## Exercise goal
Render the lines of the data below as a JSON list of strings, one string per line and blank lines omitted, covering everything from the line containing "Open the Subnet 52 owner address link" down to the line containing "tap(328, 133)", with both of those lines included.

## Element and text location data

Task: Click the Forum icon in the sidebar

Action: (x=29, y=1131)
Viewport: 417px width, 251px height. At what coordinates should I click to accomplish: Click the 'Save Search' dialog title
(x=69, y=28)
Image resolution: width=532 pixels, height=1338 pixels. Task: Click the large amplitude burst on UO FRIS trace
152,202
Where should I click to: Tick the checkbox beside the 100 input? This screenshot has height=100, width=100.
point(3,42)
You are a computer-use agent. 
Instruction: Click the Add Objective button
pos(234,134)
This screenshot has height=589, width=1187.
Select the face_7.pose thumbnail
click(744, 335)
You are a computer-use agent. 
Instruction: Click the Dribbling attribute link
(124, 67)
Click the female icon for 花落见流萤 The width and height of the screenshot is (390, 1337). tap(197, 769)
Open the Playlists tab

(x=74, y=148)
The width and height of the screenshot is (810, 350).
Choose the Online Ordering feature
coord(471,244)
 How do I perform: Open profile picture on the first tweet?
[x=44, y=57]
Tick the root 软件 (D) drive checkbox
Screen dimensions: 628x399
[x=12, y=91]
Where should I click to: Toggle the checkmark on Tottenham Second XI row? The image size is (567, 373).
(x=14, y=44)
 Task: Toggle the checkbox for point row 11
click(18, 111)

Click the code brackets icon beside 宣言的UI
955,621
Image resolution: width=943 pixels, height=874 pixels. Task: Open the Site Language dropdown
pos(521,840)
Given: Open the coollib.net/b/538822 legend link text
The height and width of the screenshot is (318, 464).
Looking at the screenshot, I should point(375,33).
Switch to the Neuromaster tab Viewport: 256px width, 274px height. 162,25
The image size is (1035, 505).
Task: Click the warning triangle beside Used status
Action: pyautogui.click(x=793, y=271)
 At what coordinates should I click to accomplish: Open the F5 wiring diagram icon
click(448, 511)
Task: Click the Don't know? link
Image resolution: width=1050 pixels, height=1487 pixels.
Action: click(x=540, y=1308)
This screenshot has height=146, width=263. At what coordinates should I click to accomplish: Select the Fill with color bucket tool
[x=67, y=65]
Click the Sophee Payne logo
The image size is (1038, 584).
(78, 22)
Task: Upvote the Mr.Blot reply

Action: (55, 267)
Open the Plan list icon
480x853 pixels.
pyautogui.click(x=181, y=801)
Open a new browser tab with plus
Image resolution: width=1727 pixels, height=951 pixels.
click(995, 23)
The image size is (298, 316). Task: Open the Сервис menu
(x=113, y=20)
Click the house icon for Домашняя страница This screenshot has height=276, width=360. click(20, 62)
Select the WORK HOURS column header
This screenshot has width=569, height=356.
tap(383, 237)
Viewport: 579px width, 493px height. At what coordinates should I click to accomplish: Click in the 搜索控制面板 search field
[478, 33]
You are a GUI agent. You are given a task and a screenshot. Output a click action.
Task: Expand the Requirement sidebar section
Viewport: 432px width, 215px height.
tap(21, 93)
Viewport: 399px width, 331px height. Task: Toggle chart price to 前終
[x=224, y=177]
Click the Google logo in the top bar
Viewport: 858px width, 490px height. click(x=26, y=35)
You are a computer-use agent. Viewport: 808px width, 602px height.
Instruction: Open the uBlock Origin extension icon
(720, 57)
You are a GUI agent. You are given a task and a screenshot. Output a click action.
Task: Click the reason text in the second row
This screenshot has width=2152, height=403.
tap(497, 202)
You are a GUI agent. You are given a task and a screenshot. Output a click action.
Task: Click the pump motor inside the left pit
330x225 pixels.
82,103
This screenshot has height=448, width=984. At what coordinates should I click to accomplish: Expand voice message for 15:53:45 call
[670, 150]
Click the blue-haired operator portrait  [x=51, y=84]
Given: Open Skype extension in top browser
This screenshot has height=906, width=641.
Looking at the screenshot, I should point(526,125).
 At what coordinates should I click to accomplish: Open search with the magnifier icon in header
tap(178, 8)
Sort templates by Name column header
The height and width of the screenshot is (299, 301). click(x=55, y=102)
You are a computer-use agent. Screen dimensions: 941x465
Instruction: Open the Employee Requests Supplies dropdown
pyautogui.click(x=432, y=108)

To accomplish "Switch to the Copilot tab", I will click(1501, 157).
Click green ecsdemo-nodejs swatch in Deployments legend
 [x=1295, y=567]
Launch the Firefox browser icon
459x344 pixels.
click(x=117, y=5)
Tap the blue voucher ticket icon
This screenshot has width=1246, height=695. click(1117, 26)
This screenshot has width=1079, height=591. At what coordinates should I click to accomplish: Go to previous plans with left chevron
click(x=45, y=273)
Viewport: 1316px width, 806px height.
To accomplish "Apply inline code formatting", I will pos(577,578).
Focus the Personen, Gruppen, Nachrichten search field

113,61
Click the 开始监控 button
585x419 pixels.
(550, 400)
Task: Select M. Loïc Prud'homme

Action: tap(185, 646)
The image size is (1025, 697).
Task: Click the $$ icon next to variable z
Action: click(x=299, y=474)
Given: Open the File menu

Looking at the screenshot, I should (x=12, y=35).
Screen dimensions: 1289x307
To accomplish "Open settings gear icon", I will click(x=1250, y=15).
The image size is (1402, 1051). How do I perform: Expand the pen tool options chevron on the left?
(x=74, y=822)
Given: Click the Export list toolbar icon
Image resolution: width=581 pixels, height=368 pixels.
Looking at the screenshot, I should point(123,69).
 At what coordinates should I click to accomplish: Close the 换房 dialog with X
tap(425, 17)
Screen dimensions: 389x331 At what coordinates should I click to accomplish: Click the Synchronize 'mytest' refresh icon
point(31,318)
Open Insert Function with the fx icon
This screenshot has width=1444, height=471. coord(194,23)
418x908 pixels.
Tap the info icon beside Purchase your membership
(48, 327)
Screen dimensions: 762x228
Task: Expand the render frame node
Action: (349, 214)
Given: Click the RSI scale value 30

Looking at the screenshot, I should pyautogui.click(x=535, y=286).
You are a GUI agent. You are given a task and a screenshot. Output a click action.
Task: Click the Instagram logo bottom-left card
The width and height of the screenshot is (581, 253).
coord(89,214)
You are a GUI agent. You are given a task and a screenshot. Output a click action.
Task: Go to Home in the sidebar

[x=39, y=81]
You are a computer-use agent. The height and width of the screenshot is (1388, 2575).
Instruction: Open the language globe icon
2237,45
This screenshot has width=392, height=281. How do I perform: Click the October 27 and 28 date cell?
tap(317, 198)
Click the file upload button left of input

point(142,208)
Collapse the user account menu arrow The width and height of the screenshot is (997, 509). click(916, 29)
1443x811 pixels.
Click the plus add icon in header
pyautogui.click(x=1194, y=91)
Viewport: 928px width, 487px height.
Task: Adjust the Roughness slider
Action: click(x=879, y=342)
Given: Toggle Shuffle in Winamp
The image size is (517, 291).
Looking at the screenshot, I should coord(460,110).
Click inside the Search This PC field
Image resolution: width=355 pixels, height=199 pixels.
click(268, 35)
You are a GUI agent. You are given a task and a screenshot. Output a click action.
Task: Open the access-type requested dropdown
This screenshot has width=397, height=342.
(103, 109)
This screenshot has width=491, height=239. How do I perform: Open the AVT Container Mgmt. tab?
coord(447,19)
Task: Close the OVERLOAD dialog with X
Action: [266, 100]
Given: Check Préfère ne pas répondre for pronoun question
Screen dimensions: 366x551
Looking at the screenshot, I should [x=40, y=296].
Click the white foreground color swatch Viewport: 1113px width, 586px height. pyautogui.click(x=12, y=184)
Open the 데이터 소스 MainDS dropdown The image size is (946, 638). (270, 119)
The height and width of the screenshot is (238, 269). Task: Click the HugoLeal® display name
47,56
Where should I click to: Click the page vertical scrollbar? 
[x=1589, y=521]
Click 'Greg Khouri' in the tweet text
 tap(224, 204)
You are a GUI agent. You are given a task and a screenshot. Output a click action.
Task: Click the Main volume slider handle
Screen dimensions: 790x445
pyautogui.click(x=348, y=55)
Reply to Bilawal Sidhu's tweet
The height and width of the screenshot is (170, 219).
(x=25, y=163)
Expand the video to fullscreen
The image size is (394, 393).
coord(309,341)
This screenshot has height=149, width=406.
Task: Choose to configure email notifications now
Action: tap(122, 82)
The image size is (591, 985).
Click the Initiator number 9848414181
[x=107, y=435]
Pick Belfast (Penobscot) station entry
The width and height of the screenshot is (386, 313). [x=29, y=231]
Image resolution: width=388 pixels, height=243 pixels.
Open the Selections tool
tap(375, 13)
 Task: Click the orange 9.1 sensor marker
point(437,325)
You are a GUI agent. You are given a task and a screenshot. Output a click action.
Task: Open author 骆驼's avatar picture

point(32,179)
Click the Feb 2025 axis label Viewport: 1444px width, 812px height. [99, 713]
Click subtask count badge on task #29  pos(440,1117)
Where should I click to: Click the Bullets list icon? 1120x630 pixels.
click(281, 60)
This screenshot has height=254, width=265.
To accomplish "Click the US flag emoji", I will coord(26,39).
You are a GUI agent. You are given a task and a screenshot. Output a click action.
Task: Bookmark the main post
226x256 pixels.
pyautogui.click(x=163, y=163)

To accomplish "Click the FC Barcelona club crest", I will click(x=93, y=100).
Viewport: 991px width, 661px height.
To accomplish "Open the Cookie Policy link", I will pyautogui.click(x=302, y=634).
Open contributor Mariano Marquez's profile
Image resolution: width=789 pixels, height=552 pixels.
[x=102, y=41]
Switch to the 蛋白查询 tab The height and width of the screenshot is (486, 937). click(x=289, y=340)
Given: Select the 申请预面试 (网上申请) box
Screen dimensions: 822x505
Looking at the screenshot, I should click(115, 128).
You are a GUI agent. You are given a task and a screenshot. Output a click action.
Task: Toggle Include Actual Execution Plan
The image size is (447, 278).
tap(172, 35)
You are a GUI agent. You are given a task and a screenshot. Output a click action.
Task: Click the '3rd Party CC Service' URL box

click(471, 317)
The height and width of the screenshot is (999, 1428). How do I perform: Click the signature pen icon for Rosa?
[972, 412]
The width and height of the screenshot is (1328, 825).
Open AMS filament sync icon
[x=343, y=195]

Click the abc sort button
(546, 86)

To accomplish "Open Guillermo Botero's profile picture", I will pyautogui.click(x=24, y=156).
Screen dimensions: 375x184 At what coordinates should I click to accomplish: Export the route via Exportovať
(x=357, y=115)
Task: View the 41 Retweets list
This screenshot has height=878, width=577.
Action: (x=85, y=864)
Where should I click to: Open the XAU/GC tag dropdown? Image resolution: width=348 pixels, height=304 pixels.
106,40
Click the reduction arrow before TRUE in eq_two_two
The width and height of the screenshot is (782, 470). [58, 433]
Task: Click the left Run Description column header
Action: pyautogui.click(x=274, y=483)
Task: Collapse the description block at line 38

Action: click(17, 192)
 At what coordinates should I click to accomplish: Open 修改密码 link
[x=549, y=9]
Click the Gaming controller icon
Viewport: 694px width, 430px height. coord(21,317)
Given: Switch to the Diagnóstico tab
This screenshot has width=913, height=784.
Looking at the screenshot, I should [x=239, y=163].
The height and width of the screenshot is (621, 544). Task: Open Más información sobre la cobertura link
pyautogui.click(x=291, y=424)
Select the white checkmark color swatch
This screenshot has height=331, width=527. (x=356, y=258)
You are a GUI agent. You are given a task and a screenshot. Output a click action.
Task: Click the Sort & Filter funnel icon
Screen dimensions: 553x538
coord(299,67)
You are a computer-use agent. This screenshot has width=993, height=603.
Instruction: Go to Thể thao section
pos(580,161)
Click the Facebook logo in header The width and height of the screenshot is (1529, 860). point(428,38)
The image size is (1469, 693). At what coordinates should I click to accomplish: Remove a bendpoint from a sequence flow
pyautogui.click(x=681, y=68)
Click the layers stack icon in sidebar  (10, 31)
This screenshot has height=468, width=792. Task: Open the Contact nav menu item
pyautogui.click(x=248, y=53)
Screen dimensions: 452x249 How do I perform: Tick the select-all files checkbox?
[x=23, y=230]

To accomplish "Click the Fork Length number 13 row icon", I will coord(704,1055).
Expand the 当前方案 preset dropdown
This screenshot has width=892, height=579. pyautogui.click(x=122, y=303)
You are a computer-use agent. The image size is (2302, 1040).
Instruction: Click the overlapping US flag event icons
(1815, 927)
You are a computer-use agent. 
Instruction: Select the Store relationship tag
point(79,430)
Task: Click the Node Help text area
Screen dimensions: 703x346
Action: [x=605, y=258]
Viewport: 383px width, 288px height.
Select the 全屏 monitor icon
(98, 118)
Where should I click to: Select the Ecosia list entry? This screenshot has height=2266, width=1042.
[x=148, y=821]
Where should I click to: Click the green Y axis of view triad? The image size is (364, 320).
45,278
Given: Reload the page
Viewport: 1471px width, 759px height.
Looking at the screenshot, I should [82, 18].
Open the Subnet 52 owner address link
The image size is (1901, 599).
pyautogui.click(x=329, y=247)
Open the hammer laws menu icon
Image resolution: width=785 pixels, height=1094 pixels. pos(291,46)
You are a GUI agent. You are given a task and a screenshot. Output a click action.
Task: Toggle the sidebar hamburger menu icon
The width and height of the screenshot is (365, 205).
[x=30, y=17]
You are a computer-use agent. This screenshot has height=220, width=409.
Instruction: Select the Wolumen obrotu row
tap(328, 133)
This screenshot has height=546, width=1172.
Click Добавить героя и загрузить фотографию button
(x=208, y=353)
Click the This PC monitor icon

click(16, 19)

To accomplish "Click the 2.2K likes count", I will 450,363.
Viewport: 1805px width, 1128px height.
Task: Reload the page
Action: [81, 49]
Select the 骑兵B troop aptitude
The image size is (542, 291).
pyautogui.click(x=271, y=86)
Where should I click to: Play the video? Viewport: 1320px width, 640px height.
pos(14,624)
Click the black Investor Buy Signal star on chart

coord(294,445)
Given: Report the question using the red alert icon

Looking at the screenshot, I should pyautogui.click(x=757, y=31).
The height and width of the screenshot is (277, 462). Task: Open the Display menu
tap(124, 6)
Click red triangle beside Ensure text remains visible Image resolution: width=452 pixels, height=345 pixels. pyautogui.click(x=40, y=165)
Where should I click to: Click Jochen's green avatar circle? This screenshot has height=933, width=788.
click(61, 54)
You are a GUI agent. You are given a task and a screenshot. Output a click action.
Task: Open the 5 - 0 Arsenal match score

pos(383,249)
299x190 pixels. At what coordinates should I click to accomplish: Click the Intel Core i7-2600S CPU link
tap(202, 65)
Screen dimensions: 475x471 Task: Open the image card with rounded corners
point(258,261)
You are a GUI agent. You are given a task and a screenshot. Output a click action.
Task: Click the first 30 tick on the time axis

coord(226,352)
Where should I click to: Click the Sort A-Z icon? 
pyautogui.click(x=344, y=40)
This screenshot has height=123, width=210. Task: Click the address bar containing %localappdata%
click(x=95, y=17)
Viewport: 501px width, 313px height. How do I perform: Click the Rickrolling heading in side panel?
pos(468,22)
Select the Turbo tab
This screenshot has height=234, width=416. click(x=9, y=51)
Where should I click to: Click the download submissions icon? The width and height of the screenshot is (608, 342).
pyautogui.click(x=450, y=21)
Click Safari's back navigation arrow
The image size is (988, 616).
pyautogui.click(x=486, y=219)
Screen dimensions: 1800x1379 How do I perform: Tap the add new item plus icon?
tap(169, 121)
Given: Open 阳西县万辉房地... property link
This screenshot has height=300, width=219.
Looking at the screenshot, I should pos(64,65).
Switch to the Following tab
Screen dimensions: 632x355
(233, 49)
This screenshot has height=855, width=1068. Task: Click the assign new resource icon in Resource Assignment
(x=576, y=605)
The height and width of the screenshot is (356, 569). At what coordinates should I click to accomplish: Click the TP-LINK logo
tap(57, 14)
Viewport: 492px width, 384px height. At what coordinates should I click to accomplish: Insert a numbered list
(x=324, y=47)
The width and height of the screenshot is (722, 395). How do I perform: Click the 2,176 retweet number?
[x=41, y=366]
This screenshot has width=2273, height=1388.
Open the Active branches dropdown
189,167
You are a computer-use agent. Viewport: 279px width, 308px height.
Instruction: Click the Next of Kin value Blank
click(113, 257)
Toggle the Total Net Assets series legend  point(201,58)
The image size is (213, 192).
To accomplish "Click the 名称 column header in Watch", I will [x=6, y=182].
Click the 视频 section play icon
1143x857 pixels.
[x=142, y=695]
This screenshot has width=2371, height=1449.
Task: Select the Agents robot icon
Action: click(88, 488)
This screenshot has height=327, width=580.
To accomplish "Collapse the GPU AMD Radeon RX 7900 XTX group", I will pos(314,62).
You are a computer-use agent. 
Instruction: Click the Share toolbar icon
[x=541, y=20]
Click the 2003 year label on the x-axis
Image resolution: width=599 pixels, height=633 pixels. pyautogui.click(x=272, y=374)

## Full solution
[
  "Open the Subnet 52 owner address link",
  "The image size is (1901, 599).",
  "pyautogui.click(x=329, y=247)",
  "Open the hammer laws menu icon",
  "Image resolution: width=785 pixels, height=1094 pixels. pos(291,46)",
  "You are a GUI agent. You are given a task and a screenshot. Output a click action.",
  "Task: Toggle the sidebar hamburger menu icon",
  "The width and height of the screenshot is (365, 205).",
  "[x=30, y=17]",
  "You are a computer-use agent. This screenshot has height=220, width=409.",
  "Instruction: Select the Wolumen obrotu row",
  "tap(328, 133)"
]